Second, anyone being treated as an independent contractor must be given notice of their status in writing, further fanning the flames of an issue that has already received considerable attention and is the focus of numerous investigations and lawsuits by the IRS and the DOL claiming individuals are actually employees, with wage and benefit rights, and tax liability for the employer.

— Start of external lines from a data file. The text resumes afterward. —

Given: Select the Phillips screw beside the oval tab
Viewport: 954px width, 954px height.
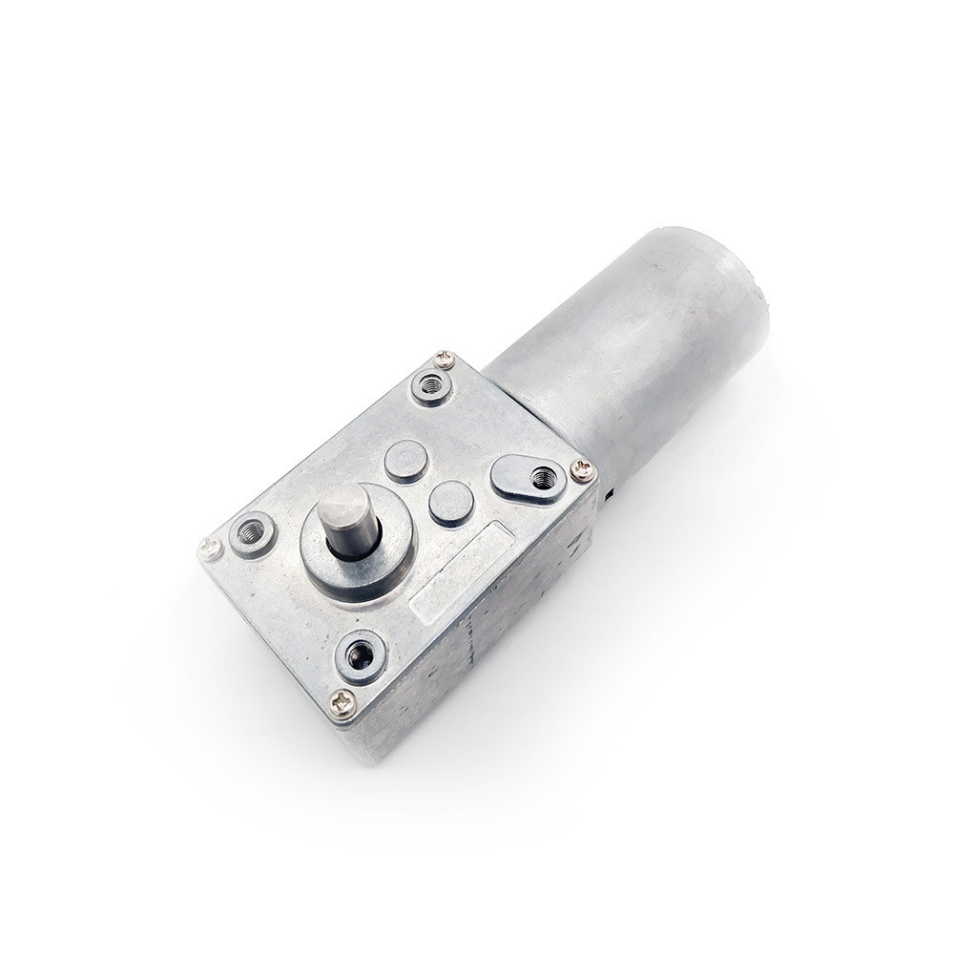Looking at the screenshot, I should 582,469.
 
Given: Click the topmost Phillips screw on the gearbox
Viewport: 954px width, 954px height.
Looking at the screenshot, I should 444,360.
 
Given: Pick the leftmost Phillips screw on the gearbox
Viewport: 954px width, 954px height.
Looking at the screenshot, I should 211,549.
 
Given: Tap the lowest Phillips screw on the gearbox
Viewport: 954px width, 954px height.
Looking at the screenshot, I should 342,704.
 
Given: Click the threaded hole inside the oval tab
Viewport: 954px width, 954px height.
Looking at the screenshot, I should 544,478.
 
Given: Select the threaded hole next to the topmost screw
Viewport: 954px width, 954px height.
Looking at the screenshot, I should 431,386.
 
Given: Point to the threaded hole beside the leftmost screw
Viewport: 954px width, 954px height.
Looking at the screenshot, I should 253,533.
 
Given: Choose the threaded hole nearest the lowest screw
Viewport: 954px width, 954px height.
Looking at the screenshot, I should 362,655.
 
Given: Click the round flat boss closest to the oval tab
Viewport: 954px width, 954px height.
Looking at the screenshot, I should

The proposed regulations and guidance are not expected to take effect immediately as to all contractors and subcontractors, but likely will be phased in possibly during 2016. The purpose of this early notice is to put all companies that may be covered on alert that they need to be preparing for what is coming, unless stopped by the courts or Congressional action. If the provisions go into effect, it almost certainly will cost most government contractors fairly significant amounts to implement. At a minimum, a draft internal compliance plan should be prepared sooner rather than later, and all labor and employment law “violations” may be funneled through one person or office for tracking purposes. A company official or team may be assigned to go back at least two and a half years at this time to find and organize all paper and electronic files on labor law investigations and civil actions making sure to collect all paperwork or other evidence that puts the allegations in perspective. For any existing labor law investigations or cases which have not been finalized, consider how best to pursue and close them, keeping in mind this pending EO. This guidance applies not only to agency investigations but also arbitrations and any civil court actions that involve labor law violations in the 14 areas. A critical task will be for primes and subcontractors to work together to develop a plan for obtaining information on subcontractors, making sure that what is provided is complete, and begin assessing how to verify the subcontractor reports.
A company can also be active with its trade associations which will likely be involved in studying this EO and its implications. Finally, never underestimate the impact of a personal phone call or letter from senior company officials to your representatives in Congress. As always, be aware of what is coming and let it help guide your company’s actions today.